Starting up on this tri-phase training program put together by bodybuilder Dennis Wolf with my dean who has been training me for six months now and is outrageously jacked in his own right. Should be a lot of fun and can't wait to see the progress.
I'll be beginning that next week but as of now I'm just kind of taking it as it goes. Dieting, trying to lean up, and get that beach body. My current weight is 177 @ 5'9 with 10.2 % body fat. Hoping to get that down to 9% in the near future which shouldn't be a problem. Sticking to this diet:
Meal 1 (wake up): 4 egg whites, 1 whole + 1 Bowl of Kashi Go Lean Cereal
Meal 2: 16 oz of Scivation Chocolate Whey Protein mixed with water
Meal 3: 1 PBJ sandwich on wheat bread with mixed fruit (cantaloupe, apples, strawberries, oranges, grapes)
Meal 4 (post-workout): 16 oz of Scivation Chocolate Whey Protein mixed with water (includes 1 whole banana along with 2 tbsp of peanut butter for more carbs)
Meal 5: 5 oz of Chicken Breast
Meal 6: 1 Yoplait Light (Fat Free Yogurt), walnuts, and blue-berries.
Meal 7: 1 Peanut Butter sandwich with 1 can of tuna.
It looks like a pretty good plan, but I worry about the lack of lean meat you are eating. That stuff stokes your metabolism alot more than whey protein does. Understood if you don't have time to cook or have access to a microwave.
Here's my current diet... Pretty much a little more protein and carbs than my hard cut diet I ended on 2-28.
Meal 1: 5 egg whites, 2 whole eggs, and 1 serv of grits (inspired by Coleman)
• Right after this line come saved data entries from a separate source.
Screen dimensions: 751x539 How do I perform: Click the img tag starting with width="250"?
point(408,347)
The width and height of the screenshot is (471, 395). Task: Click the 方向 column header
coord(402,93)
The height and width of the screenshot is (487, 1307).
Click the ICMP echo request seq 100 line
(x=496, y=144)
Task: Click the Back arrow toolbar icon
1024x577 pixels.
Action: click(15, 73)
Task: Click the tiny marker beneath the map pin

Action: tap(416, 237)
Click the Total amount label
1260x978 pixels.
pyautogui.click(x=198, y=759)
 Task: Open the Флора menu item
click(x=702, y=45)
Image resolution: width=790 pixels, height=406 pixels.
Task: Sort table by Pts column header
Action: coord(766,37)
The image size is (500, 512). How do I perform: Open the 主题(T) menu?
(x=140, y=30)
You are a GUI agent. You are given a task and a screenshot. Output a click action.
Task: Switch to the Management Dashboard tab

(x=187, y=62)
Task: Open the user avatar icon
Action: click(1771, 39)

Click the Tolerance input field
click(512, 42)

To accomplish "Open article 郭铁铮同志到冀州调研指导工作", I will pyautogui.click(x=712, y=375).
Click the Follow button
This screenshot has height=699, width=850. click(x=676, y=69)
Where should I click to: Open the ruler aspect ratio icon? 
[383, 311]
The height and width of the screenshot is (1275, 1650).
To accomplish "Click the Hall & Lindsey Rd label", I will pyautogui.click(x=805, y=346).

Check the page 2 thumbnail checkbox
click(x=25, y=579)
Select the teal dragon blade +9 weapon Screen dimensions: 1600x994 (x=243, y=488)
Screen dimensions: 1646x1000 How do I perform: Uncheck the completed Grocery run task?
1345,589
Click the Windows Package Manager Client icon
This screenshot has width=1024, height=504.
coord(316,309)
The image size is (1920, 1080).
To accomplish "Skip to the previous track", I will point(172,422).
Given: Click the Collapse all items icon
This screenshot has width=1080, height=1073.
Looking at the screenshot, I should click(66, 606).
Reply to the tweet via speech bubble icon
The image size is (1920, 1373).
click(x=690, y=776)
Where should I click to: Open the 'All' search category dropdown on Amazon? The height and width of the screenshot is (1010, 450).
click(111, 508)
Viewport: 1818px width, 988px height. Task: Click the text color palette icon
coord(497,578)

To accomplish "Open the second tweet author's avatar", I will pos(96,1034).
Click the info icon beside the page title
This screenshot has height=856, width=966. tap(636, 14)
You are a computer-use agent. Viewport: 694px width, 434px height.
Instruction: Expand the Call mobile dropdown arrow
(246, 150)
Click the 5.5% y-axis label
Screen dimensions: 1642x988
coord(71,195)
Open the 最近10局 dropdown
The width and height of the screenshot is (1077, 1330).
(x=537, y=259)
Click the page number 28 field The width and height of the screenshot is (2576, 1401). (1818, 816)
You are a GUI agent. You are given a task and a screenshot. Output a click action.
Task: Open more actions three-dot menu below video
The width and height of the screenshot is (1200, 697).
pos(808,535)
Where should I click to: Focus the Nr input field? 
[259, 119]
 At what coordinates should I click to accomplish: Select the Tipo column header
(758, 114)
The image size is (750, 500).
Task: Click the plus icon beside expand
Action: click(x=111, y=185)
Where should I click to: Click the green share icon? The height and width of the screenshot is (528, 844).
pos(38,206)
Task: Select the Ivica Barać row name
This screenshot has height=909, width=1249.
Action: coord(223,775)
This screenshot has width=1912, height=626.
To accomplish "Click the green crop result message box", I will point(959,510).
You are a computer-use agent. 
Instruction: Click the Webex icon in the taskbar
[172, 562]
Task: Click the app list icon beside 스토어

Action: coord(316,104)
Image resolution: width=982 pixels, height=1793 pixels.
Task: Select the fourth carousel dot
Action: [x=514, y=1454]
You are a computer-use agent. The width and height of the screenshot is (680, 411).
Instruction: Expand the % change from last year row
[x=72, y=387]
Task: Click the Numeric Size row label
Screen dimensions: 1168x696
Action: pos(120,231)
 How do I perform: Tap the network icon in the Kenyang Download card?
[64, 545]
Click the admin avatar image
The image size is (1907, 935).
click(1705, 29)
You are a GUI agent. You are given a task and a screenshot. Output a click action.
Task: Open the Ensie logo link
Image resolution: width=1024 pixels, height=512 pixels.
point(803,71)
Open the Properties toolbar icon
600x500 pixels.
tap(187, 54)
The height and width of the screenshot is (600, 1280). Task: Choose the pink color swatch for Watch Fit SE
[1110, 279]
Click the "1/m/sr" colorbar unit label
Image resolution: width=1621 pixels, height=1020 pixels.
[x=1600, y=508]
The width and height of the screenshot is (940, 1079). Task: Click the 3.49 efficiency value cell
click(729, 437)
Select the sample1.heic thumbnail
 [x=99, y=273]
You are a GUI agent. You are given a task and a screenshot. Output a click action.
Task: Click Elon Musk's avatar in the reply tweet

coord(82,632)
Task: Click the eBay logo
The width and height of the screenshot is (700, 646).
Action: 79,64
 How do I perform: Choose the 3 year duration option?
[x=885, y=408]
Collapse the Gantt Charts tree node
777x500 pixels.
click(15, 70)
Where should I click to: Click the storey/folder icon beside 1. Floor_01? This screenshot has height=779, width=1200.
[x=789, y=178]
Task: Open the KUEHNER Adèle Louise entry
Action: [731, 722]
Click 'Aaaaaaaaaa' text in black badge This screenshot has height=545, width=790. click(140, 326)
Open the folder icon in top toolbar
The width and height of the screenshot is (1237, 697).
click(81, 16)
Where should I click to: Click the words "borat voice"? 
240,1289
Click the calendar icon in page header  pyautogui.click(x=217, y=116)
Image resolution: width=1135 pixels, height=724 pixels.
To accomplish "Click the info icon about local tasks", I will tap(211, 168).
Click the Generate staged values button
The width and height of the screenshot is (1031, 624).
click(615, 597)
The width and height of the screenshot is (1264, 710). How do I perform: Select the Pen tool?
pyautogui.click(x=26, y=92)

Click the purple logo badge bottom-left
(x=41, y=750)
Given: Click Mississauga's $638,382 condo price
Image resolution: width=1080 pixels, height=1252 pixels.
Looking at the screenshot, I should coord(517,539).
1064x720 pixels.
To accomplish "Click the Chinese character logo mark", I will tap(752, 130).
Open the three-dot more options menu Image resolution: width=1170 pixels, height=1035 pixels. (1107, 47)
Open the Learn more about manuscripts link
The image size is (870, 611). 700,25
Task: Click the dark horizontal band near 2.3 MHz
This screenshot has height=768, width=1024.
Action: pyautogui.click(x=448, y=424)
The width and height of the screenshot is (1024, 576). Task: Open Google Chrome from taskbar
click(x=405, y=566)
Meal 2: 10oz of chicken, turkey, or beef sometimes and 1 serving of brown rice
Meal 3: same as 2 except maybe a sweet potato instead of rice
Meal 4: preworkout, so I have 2 scoops of ON Whey with 1/2 serving of almonds
Meal 5: postwo... home made protein bar (oats, whey, skim milk, & pudding powder)
Meal 6: same as 2 and 3 but add in a vegetable
I used to have a meal 7 right before bed, but I don't anymore... just didn't seem to work for me. If I am hungry, I will eat 1 serving of almonds and call it a night.